With sleep developing a split shift pattern, it was into the middle of the afternoon before we headed off on the MRT, two stops down from Rocher on the Downtown line to Promenade. Following the – blue dot – we found ourselves in Suntec City, a mall. Google don’t do three dimensions, after ten minutes of searching all upper floors we were told to go to the basement. There – Kebabchi – stands out.
Being located in a mall, it was no surprise to find ourselves seated near the doorway. The next family to arrive were nearly placed beside us, but somehow sense prevailed and they were given a table opposite. Window dressing. The – QR code – was brought to our attention, we had to order thus. So much for service. Staff were consequently hanging about doing sod all.
B
ottled Water (S$2.50) and two cans of Fanta (S$3.00) were entered first. At 33ºC outside, hydration required. The photo of the Mutton Green Karahi (S$18.00) on the menu looked closest to Hector’s beloved – Karahi Gosht. On reading the description of the Mutton White Karahi (S$20.00), Marg and I agreed that it sounded too – creamy. Despite the contradiction, the Mutton Black Pepper Karahi (S$18.00) sounded closer to the – Namkeen.
With Karahi, it has to be Bread. Plain Naan (S$3.00) for Marg and a Butter Naan (S$3.50) for Hector. On another day, the Tandoori Laccha Paratha (S$4.50) could have won.
The drinks were duly brought, there was no other acknowledgement of the Order.
A bit impersonal – observed Marg.
With the freedom to move around Kebabchi, an array of photos was secured. One wonders if it ever gets busy enough that the overflow seats on the mall passageway have to be brought into use.
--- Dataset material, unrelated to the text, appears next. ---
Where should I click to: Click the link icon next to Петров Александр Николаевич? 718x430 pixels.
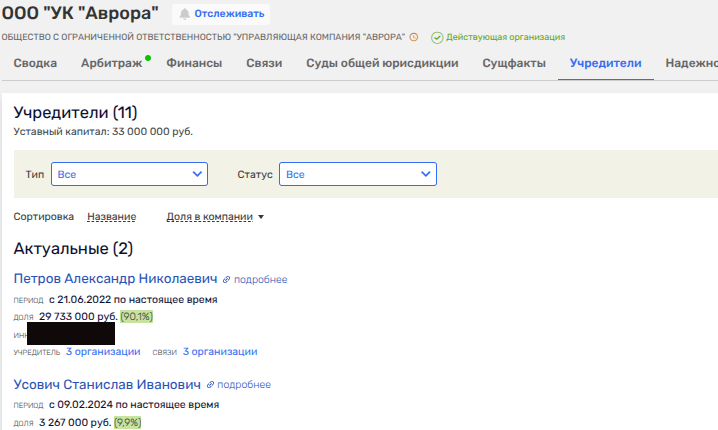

The background music, if indeed it was – background – was familiar. Nusrat Fateh Ali Khan’s photo was on the wall. I went to capture the image thus paying homage to the Quali Maestro. The wait for the food was in excess of twenty minutes, less and I would have been concerned.
*
Marg’s Karahi arrived a good five minutes before Hector’s along with the Bread.
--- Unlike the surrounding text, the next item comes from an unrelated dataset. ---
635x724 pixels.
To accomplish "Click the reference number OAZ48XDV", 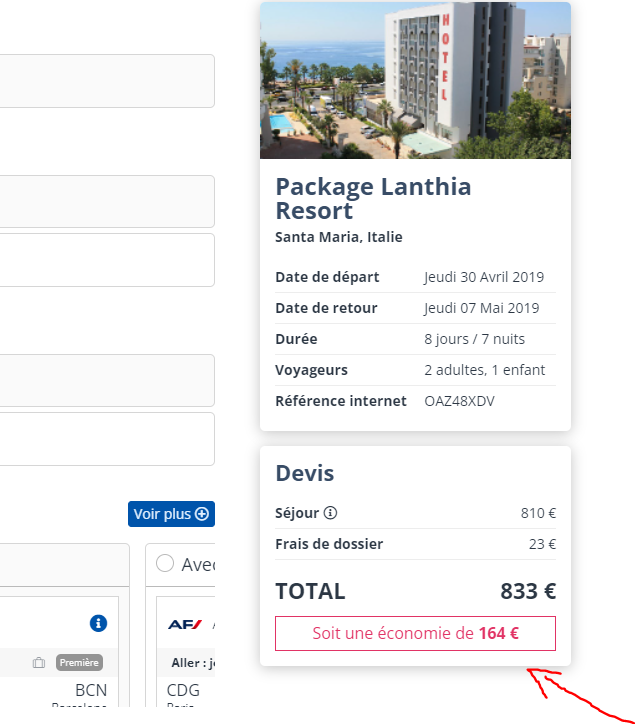I will (459, 401).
The round Naans were halved, we were back in the land of – that type of Naan, not the sought after teardrop Tandoori Naan as served yesterday at Khansama. This is what we are served in the majority of Curry Houses, I feel another chapter being added to – The Curry-Heute Campaign.
Both Naans were slightly risen, pale, and removed from the Tawa before any blisters may have had a chance of forming. The Butter Naan looked the more appealing, it had the restricting perforations which the Plain did not, yet neither had been allowed to achieve their optimum outcome.
One outcome which was achieved, we ate every morsel of Bread, however, the reason for that becomes apparent.
Mutton Black Pepper Karahi
A reddish-orange Masala, this Karahi appeared to have more in common with – Charsi. I didn’t see why this was presented as a Black Pepper Karahi, Tomato, or worse was giving the colour. Tomato was listed first in the description, Black Pepper last. Shurely shum mishtake (sic)? It was what it was.
The Hector took a Soupçon of the Masala – sweet – was the noticeable feature. Why would a Black Pepper Karahi be so? Had we been given the wrong Karahi? The description of the Makhni Handi (S$20.00) could easily have matched what was presented. Marg was happy with her meal, and given her early start was finished first :
A large dish with plenty sauce and seven medium – to large pieces of lamb. A rich and sweet flavour with a kick, not too strong for my liking. I enjoyed dipping the Naan bread into the sauce and finished it all. A satisfying meal.
*
The Ghost of – The Bamberg Dipper – reals its head again.
Muttton Green Karahi
Well it certainly wasn’t – green. And thank * for that. Full marks for presentation of this simple creation, the karahi sat in a basket such that one could adjust the angle to suit one’s eating position.
Ginger strips and a threat of Coriander topped the Meat and dark brown Masala. Lots of Masala, way more than an – authentic – Pakistani chef would add to a Karahi. The Masala did have a decent consistency, Shorva this was not, but – Soupy Curry – this was.
The first dip of Naan in the Masala took me back to the 1960s. There can be few readers who ever had a British Indian Restaurant Curry (BIR) in those halcyon days. Was that distinctive – Earthy Flavour – down to an inability to source all the present day Spices, or was Curry just less tempered back then?
Wedges (?) of Green Finger Chillies were mixed through the Masala, there was no shortage of a – kick. The Seasoning was well within acceptable parameters.
Seven pieces of Mutton doesn’t sound much, but the majority of pieces were ample. Seven, one can almost envisage the script on the kitchen wall – don’t give more than seven pieces of Mutton.
Yesterday at Khansama, I concluded – Goat. Today’s Mutton was definitely from a sheep, which adds credence to yesterday’s interpretation. In terms of – Mutton – this was as Tender as one could hope for, quality Meat.
Good as this – Green Karahi – was , and it had a true depth of Flavour, there was still the sense of something missing. Lamb on-the-bone is always the preferred option, at Kebabchi, not an option. Whole Spices psychologically, or even in reality, suggests the Karahi has more. I wanted more, of something.
Given the quantity of Masala, Rice would have been the better option. Having this again I would wish to share the Vegetarian Biryani (S$12.00).
I could say I ran out of Bread and that is why I didn’t finish all the Masala. I couldn’t have eaten any more Naan, there was no point in even ordering a Chapatti (S$3.00).
Pleasant, enjoyable, far from achieving the – Wow! – but that is the case in too many venues. Kebabchi Charcoals BBQ, a – Mainstream – Singapore-Pakistani Curry House?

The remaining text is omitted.